Scientists reveal new colorectal cancer mechanism

Scientists in the US have found out how the enzyme helps initiate the process that leads to colorectal cancer. Their discovery of a new molecular mechanism by which an enzyme promotes cancer spread may provide a new target at which to aim anti-metastasis drugs.

The discovery builds on a body of work that has established MMP-9 as playing a key role in the spread of colorectal cancer the second-leading cause of cancer-related deaths in the US. Only lung cancer claims more lives.

Scientists at Jefferson Medical College in Philadelphia discovered that MMP-9-matrix metalloproteinase 9 is a member of a family of enzymes that is instrumental in freeing cells from surrounding tissue, enabling them to move and spread.

Scientists have long known that MMP-9 is essential to metastasis, one of several factors that allow cells to invade nearby tissue and migrate to other tissues and organs in the body.

MMP-9, which is produced by normal stromal cells in colorectal tumours, has been linked to colorectal cancer spread to the lung and liver.

Reporting in the current issue of >Clinical Cancer Research, GianMario Pitari, assistant professor of pharmacology and experimental therapeutics at Jefferson Medical College of Thomas Jefferson University and at Jefferson's Kimmel Cancer Center, and his co-workers compared MMP-9 expression in colorectal cancer tumours and normal adjacent tissue in the laboratory.

They found that MMP-9 is overexpressed in the tumour, which they expected.

What they did not expect to find was that both cancer and stromal cells in the tumour expressed MMP-9 equally. What's more, they found that the cancer cells were the source of the MMP-9 that kick-started the metastatic process.

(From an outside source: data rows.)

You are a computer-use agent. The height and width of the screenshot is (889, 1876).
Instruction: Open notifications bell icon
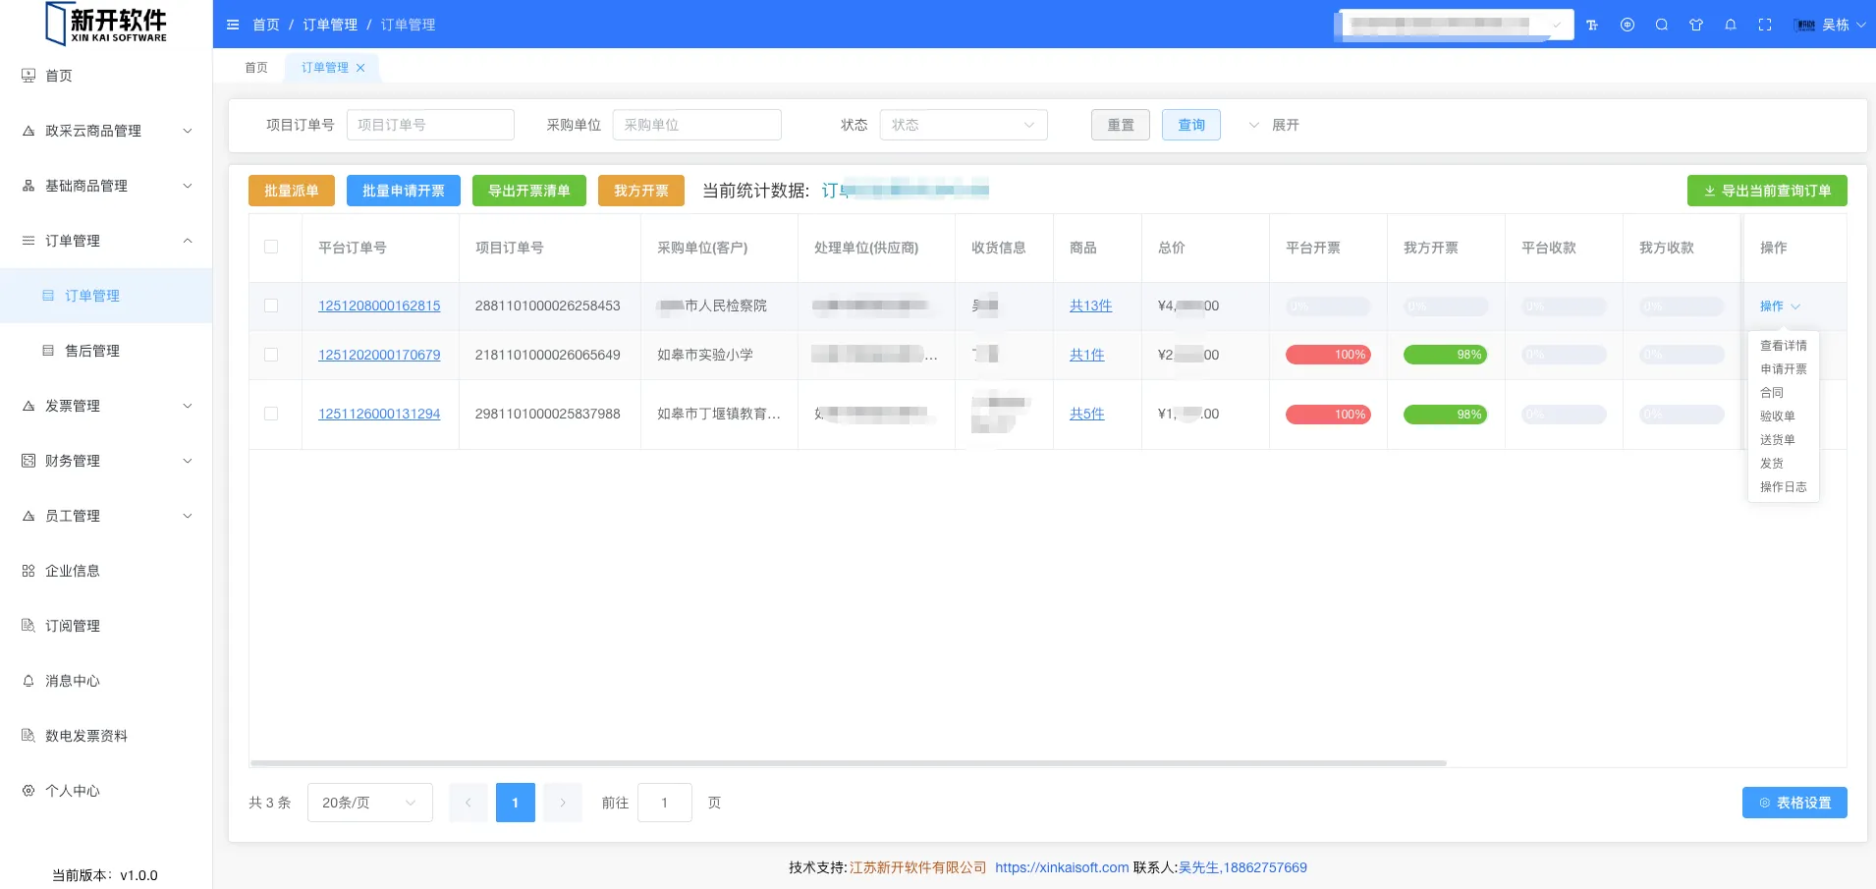point(1731,25)
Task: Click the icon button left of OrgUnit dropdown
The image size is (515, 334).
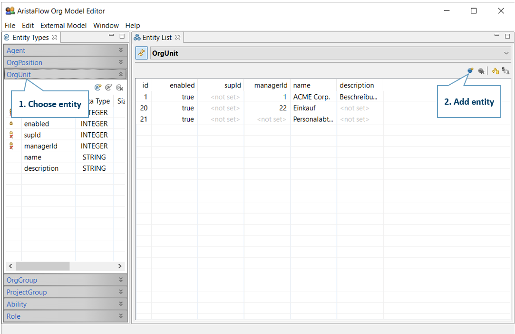Action: (142, 53)
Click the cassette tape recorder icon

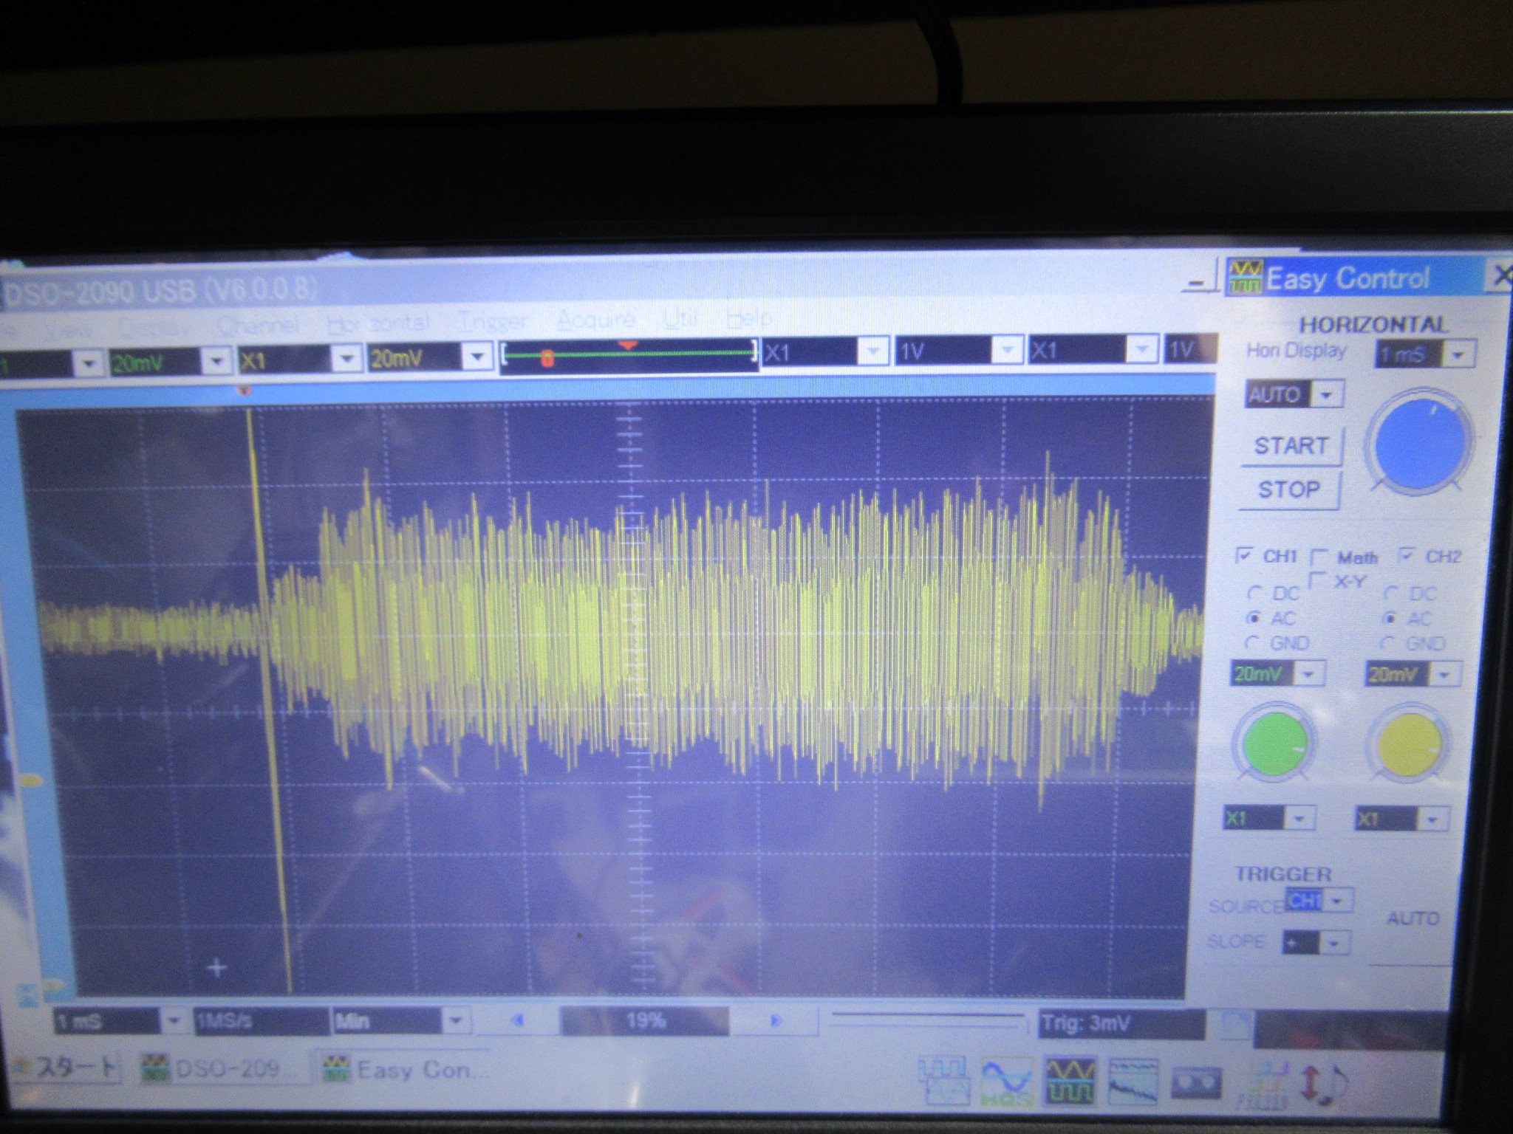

Pitari and his group also showed that by blocking the enzyme, the colorectal cancer cell cannot metastasise to other tissue.

"We showed that MMP-9 is highly expressed by the colon cancer cell, which has metastasised, and is fundamental to permit tumour cell proliferation to distant sites," Pitari said.

"In addition to stromal cells, the tumour cell itself is a good source of MMP-9 and in fact, is doing the seeding of the colon cancer, promoting metastasis. No one has ever shown this particular mechanism.

The current paradigm suggests that mainly the stromal cell within the tumour is the major MMP-9 producer in colorectal tumours. Surprisingly, MMP-9 is key to initiating metastasis.

"This mechanism could be a new target for drugs to prevent metastasis in colon cancer," he commented.

Pitari explained that the precise mechanism by which MMP-9 and MMPs in general mediate metastasis was not clearly known, and this lack of understanding of the process was part of the reason previously attempted therapies failed.

According to Pitari, scientists have tried to design inhibitors of MMP-9, but drug trials have failed to help patients with colorectal cancer live any longer. These enzymes have other physiological functions, particularly in the immune system.

The research team is now seeking ways to target the tumour cell specifically and inhibit MMP-9. They would like to find ways to block the production and release of MMP-9 by the colorectal tumour without targeting the stromal cell, which, as it turns out, might actually have beneficial anti-tumour effects.

"We are investigating how we can block production and release of MMP-9 specifically by the tumour cell without targeting the stromal cell and its MMP-9, which might have beneficial effects in preventing metastasis," Pitari noted

"MMPs are a fertile area to target in many other cancers as well. Going after the tumour cell and a specific mechanism in the tumour cell that mediates metastasis could be a key to follow in the future to develop an effective strategy to prevent metastasis."